Risk Update

Conflicts News — Covid-19 Concerns & Derivative Dual Representative DQ Sought

Prior Work Conflicts in the Age of COVID-19” —

  • “Special vigilance is warranted now, however, because the COVID-19 pandemic has created particular ways in which prior work conflicts are rearing their heads.”
  • “For example, there is now a great deal of scrutiny surrounding force majeure provisions in contracts. Where your firm is representing a client in a dispute surrounding the force majeure provision in a contract that your firm previously drafted or negotiated, a prior work conflict may exist.”
  • “This is particularly true where the client suggests that the firm may have made a mistake by not drafting the force majeure language more carefully. But even where the client has not made that suggestion, a conflict of interest might still exist depending upon the facts and circumstances.”
  • “In light of the risks associated with prior work conflicts, law firms should encourage their lawyers to consult with their General Counsel’s office or otherwise seek legal ethics and risk management advice in situations where a client asks the firm to handle a dispute involving a matter on which the firm previously worked.”
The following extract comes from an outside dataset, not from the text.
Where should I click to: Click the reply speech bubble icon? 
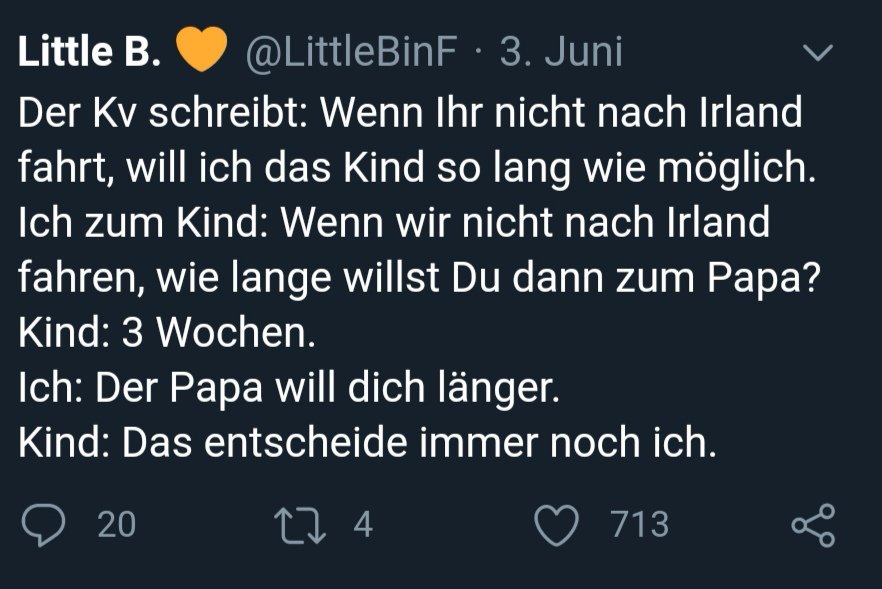point(43,526)
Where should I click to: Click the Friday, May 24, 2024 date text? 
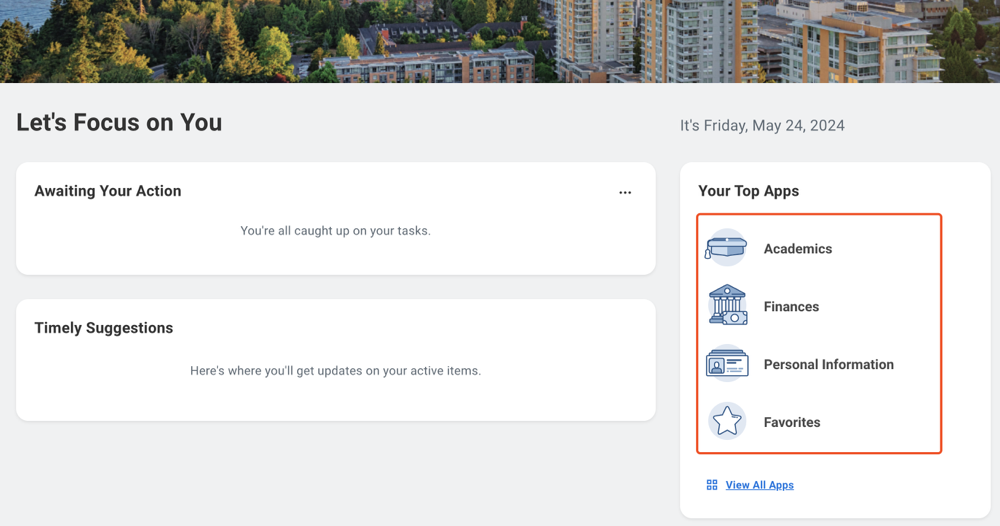[x=762, y=126]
DQ Sought For Attys Repping Co. And Board In Derivative Suit” —

  • “Stephen Vance, who is not on the board of Broce Manufacturing Co., contended Tuesday that under Kansas state law, a company’s board of directors cannot retain the same counsel to represent both themselves and the company in a shareholder suit filed on behalf of the company.”
  • “Vance asserted that the firms hired to represent Broce and its board — Foulston Siefkin LLP and Lewis Brisbois Bisgaard & Smith LLP — face a further conflict of interest in that they facilitated Broce CEO Alan Vance’s final alleged self-dealing transaction of $5 million.”
  • “Under the Kansas Rules of Professional Conduct, the conflict of interest is even more blatant in cases in which the corporation plays an active part in the derivative litigation, as Broce does here, and where the claims against the individual directors are particularly grave, Stephen Vance argued.”
  • “Representatives for the parties did not immediately respond Wednesday to requests for comment.”